Ces avancées pourraient, à terme, remettre en question le scepticisme exprimé par Crick, tout en ouvrant des pistes nouvelles dans l’étude de certaines des plus grandes énigmes de la neurobiologie, telles que la conscience. Elles pourraient également avoir un impact majeur sur la recherche de traitements contre diverses maladies et troubles neurologiques, comme Alzheimer, Parkinson ou la schizophrénie.

« Si vous avez une radio cassée et que vous disposez du schéma électrique, vous serez mieux placé pour la réparer », explique dans un communiqué Nuno da Costa, chercheur associé à l’Institut Allen et membre du consortium. « Nous décrivons une sorte de Google Maps, ou plan de ce grain de sable. À l’avenir, nous pourrons l’utiliser pour comparer le câblage cérébral d’une souris saine à celui d’un modèle de maladie », indique-t-il. Les résultats de l’étude sont publiés dans la revue Nature.

1,6 pétaoctet de données dans un millimètre cube de cerveau

Le projet MICrONS constitue un effort collaboratif de grande ampleur, réunissant des chercheurs de l’Institut Allen, de l’Université de Princeton, de l’Université de Harvard, du Baylor College of Medicine, de l’Université de Stanford et d’autres institutions. Selon ses initiateurs, il aurait surmonté les précédentes limites technologiques, en fournissant une plateforme sans équivalent pour l’étude des réseaux cérébraux. Il s’agirait également de l’expérience neuroscientifique la plus complexe jamais entreprise.

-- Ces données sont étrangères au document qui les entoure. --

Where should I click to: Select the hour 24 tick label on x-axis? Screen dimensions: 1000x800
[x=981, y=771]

Dans un premier temps, les chercheurs ont utilisé des microscopes spécialisés pour observer l’activité cérébrale dans une portion du cortex visuel d’une souris, alors que celle-ci visionnait des vidéos. Ce fragment de tissu, d’un millimètre cube, a ensuite été extrait, puis sectionné en plus de 25 000 tranches, chacune d’une épaisseur équivalente à 1/4000e d’un cheveu humain.

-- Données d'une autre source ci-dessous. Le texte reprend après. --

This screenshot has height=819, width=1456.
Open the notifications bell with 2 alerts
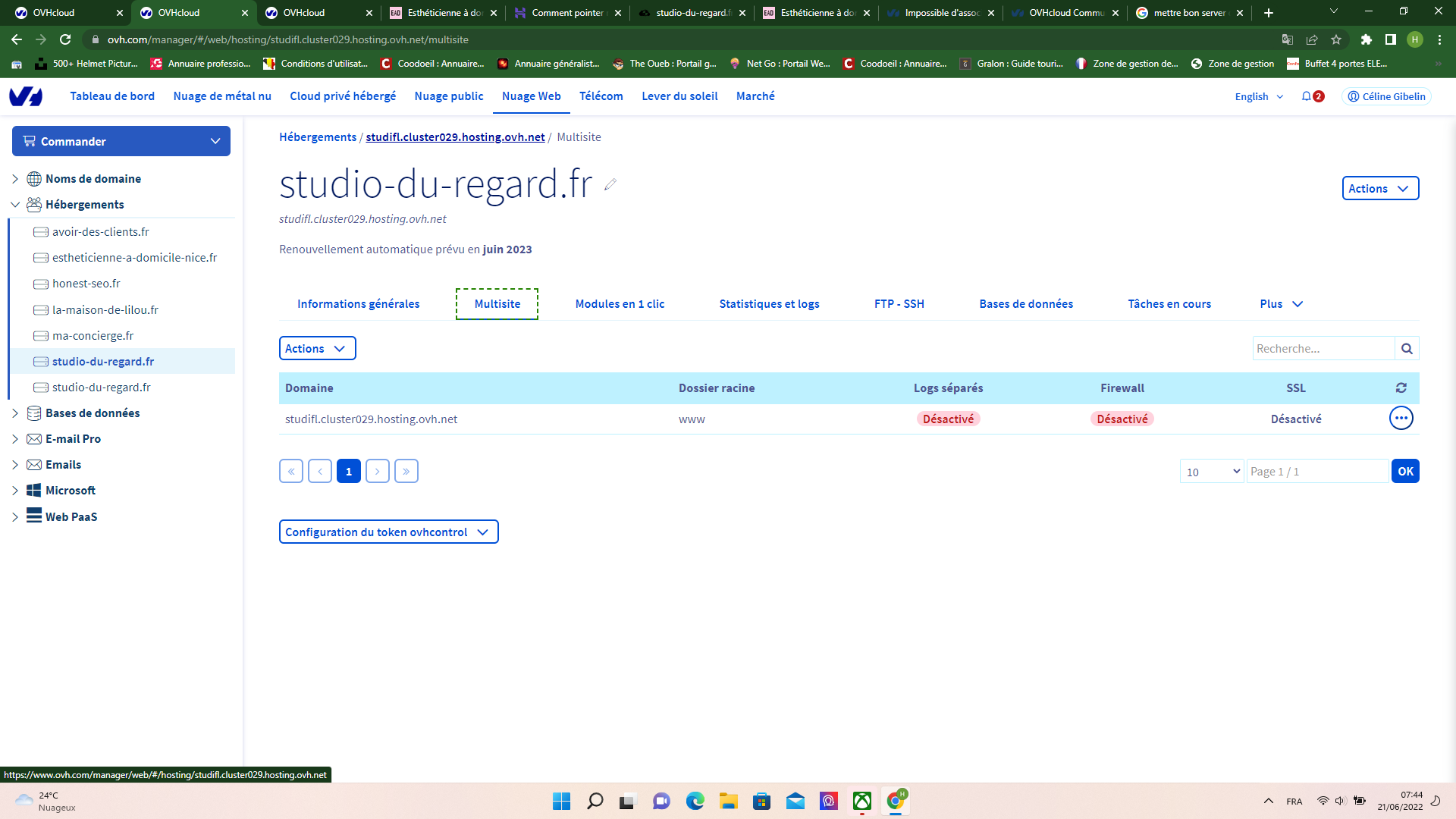click(1313, 96)
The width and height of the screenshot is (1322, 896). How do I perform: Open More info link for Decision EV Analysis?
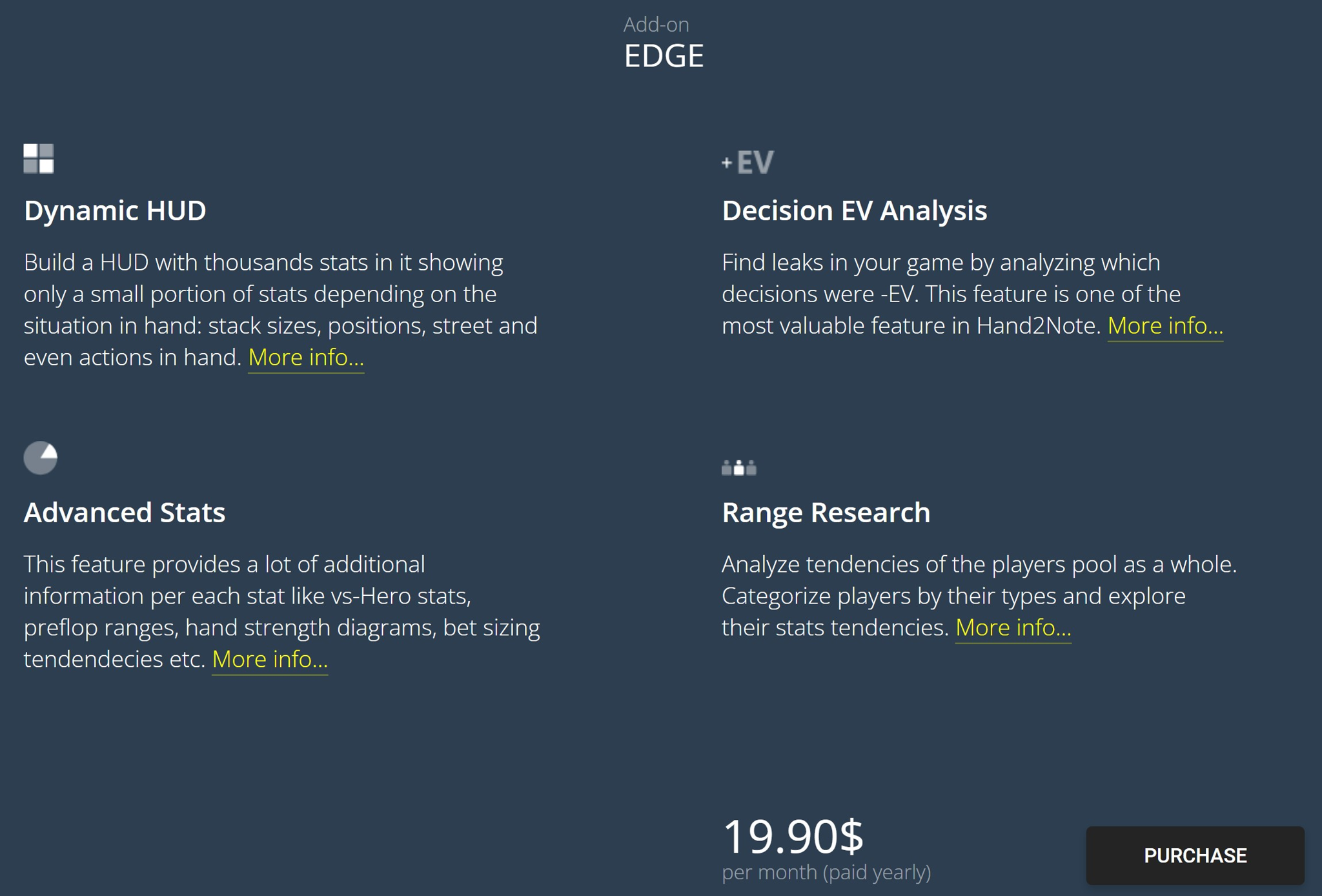pos(1165,325)
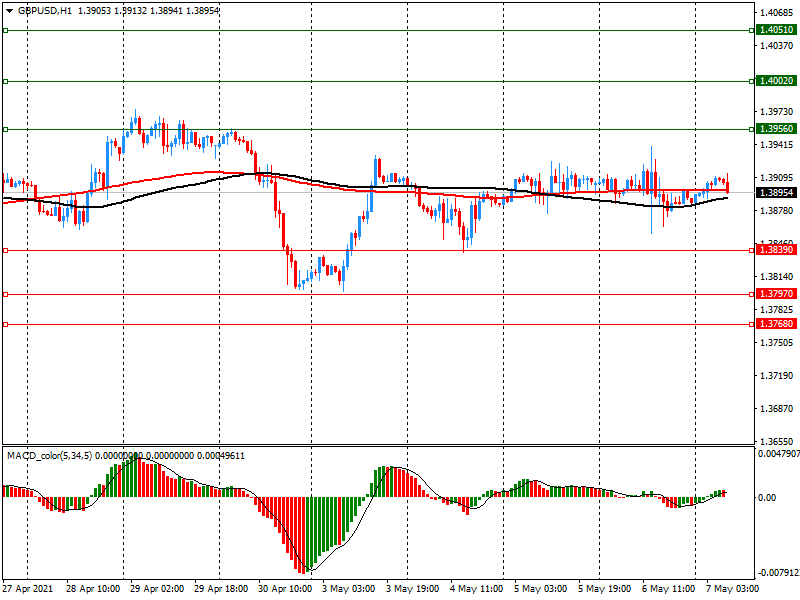Image resolution: width=800 pixels, height=600 pixels.
Task: Select the red 1.37970 price tag
Action: (x=776, y=294)
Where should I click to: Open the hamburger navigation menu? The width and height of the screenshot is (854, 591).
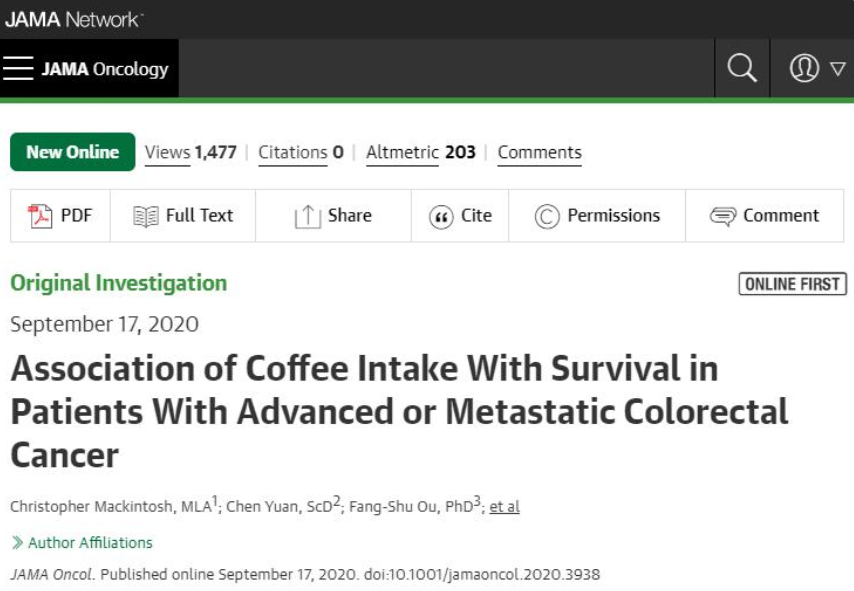tap(18, 69)
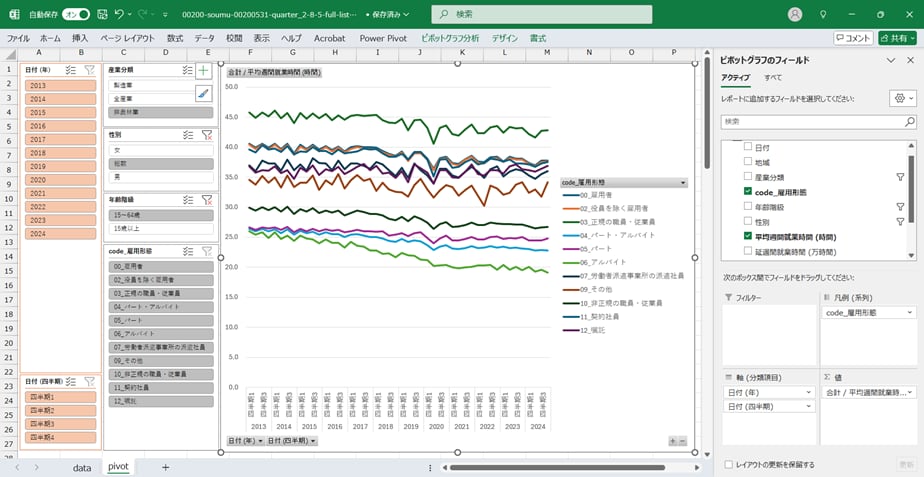Switch to the data sheet tab
The height and width of the screenshot is (477, 924).
click(82, 467)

Chaque coupe a été analysée grâce à des microscopes électroniques à haute résolution. Un modèle d’intelligence artificielle a ensuite permis de reconstruire en trois dimensions l’ensemble des connexions synaptiques contenues dans le réseau. Le résultat constitue la plus vaste cartographie synaptique fonctionnelle jamais obtenue.

MICRONS Project carte
Cette vue révèle un sous-ensemble de plus de 1 000 des 120 000 cellules cérébrales (neurones et cellules gliales) reconstruites dans le cadre du projet MICRONS. © Forrest Collman/Institut Allen

Ce volume représente 1,6 pétaoctet de données — soit l’équivalent de 22 années de vidéos haute définition — et comprend plus de 200 000 neurones, 4 kilomètres d’axones et 523 millions de synapses. D’après Andreas Tolias, du Baylor College of Medicine et de l’Université Stanford, l’un des principaux chercheurs du projet : « MICrONS constituera une étape importante dans la construction de modèles de fondements cérébraux couvrant de nombreux niveaux d’analyse, du niveau comportemental au niveau représentationnel de l’activité neuronale, et même au niveau moléculaire. »

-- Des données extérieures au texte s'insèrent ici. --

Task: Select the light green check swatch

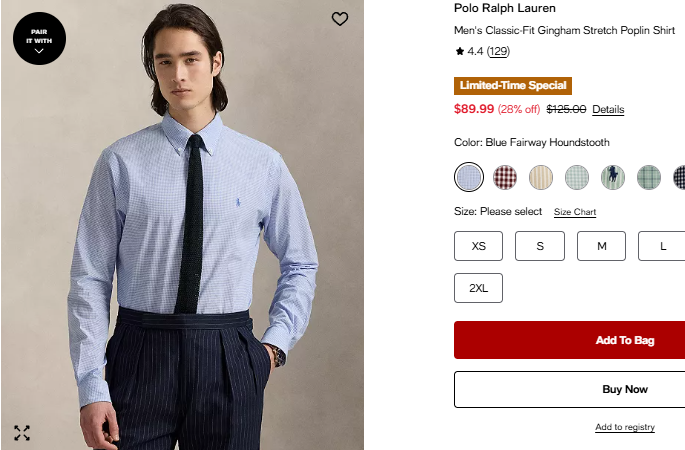Action: 577,177
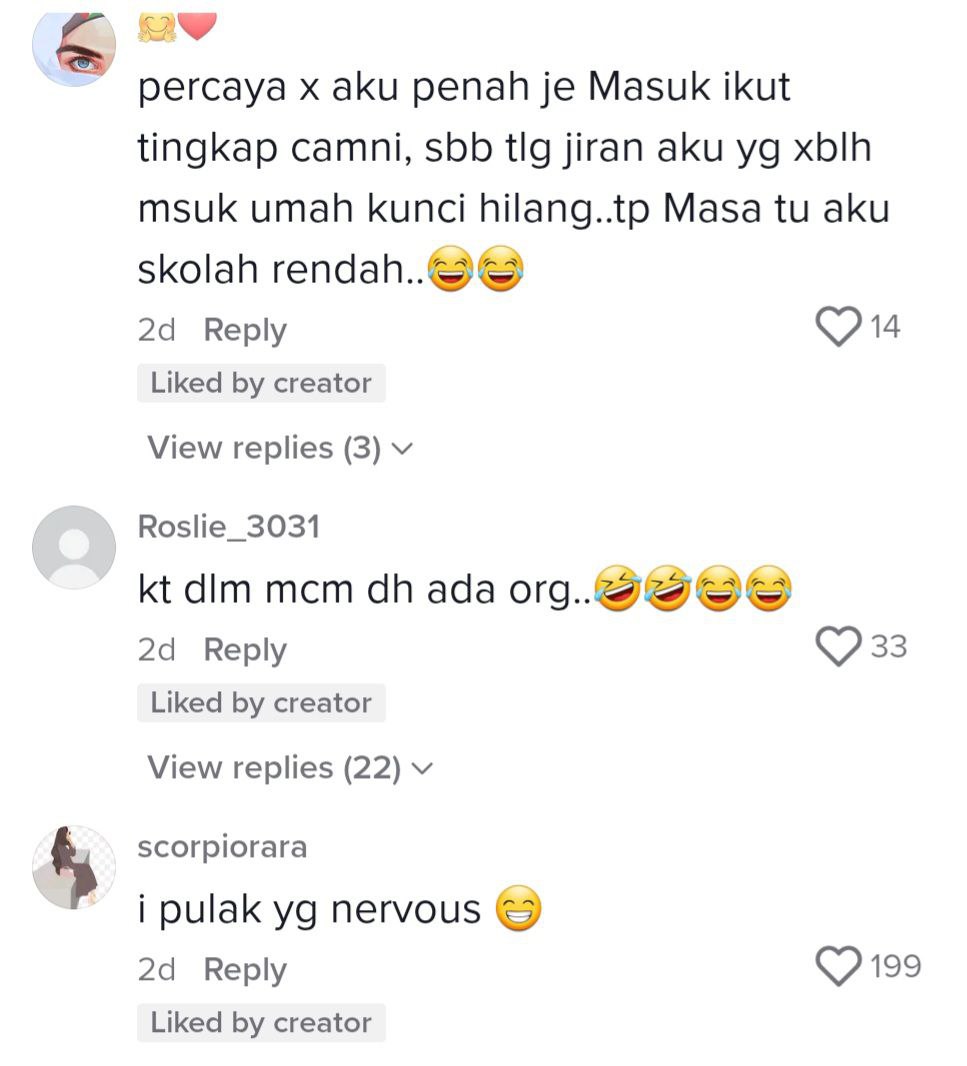Reply to the skolah rendah comment
This screenshot has height=1066, width=967.
click(245, 331)
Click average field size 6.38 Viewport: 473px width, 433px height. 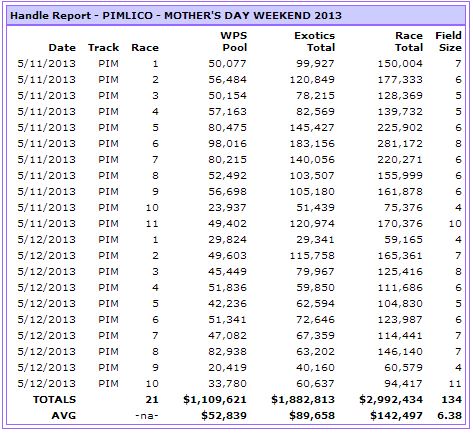(449, 416)
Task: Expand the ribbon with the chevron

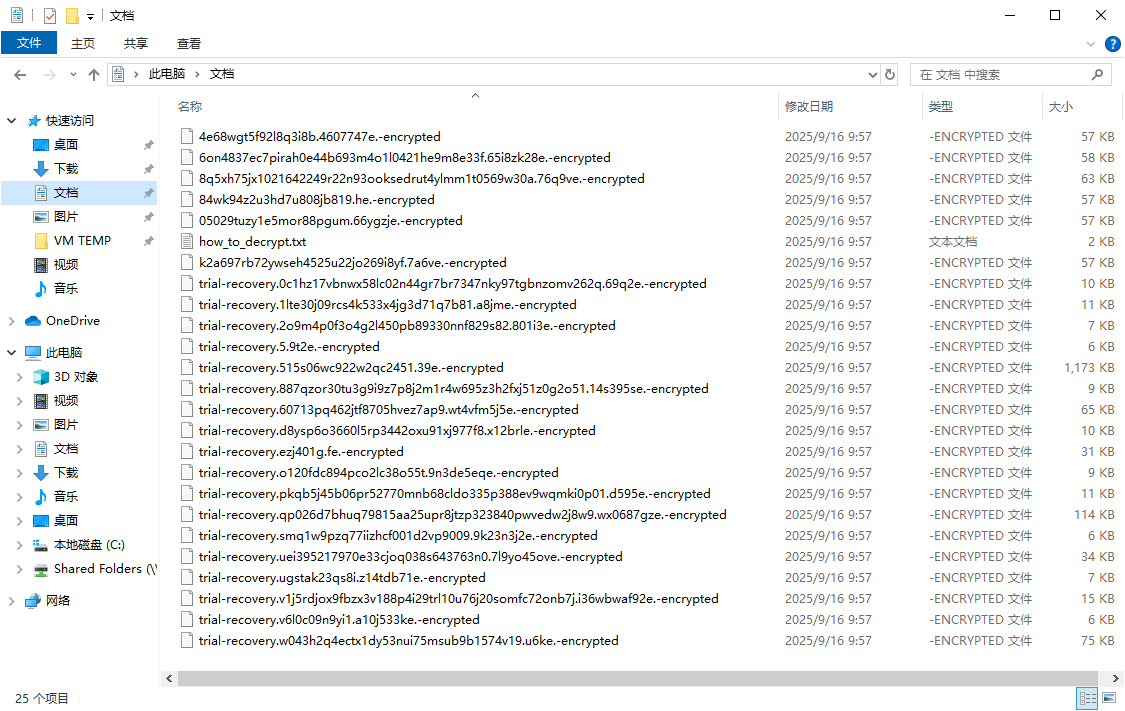Action: coord(1091,44)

Un fonctionnement neuronal inédit

Cette cartographie d’un niveau de détail inédit a permis d’identifier de nouveaux types cellulaires, de nouvelles propriétés, ainsi que des principes d’organisation et de fonctionnement jusque-là non identifiés. L’un des résultats les plus inattendus concerne le mode d’action des neurones inhibiteurs. On pensait jusqu’ici qu’ils se contentaient d’atténuer l’activité neuronale en agissant comme une force de réduction générale.

Or, les chercheurs ont découvert qu’ils obéissent à une dynamique de communication bien plus complexe. Loin de se comporter de manière aléatoire, ils ciblent très sélectivement des neurones excitateurs. Certains neurones inhibiteurs coopèrent pour affecter plusieurs cibles, tandis que d’autres ne s’adressent qu’à des types cellulaires bien spécifiques.

« À l’intérieur de cette minuscule tache se trouve toute une architecture, telle une forêt luxuriante », observe Clay Reid, docteur en médecine à l’Institut Allen et également chercheur principal du projet. « Elle possède toutes sortes de règles de connexion que nous connaissions grâce à divers domaines des neurosciences, et la reconstruction elle-même nous permet de tester les anciennes théories et d’espérer découvrir de nouvelles choses inédites. »

Les scientifiques ont également mis au jour de nouveaux principes sur l’intégration de l’information dans la région du cortex visuel, ainsi que des modes de fonctionnement encore peu étudiés.